TASK DESCRIPTION
Count the lines in the rows below that contain the string "screenshot", and reply with the number alone.

DATA FOR THIS EXERCISE
· · · · · · ·

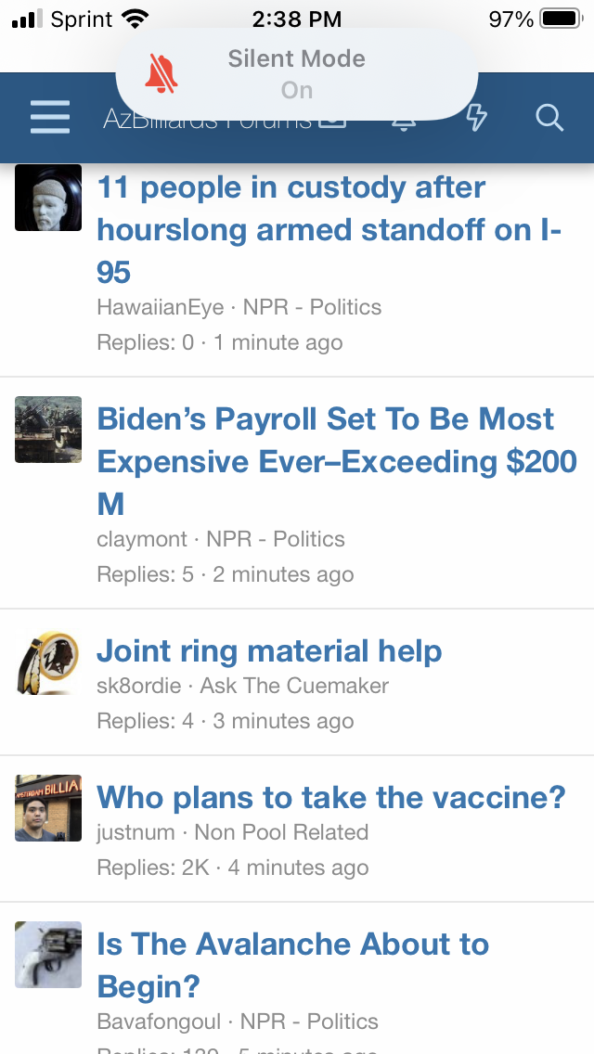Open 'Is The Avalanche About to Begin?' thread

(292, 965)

· · · · · · ·

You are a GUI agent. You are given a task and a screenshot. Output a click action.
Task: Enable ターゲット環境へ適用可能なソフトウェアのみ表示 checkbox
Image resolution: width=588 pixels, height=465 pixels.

· · · · · · ·

RESPONSE
1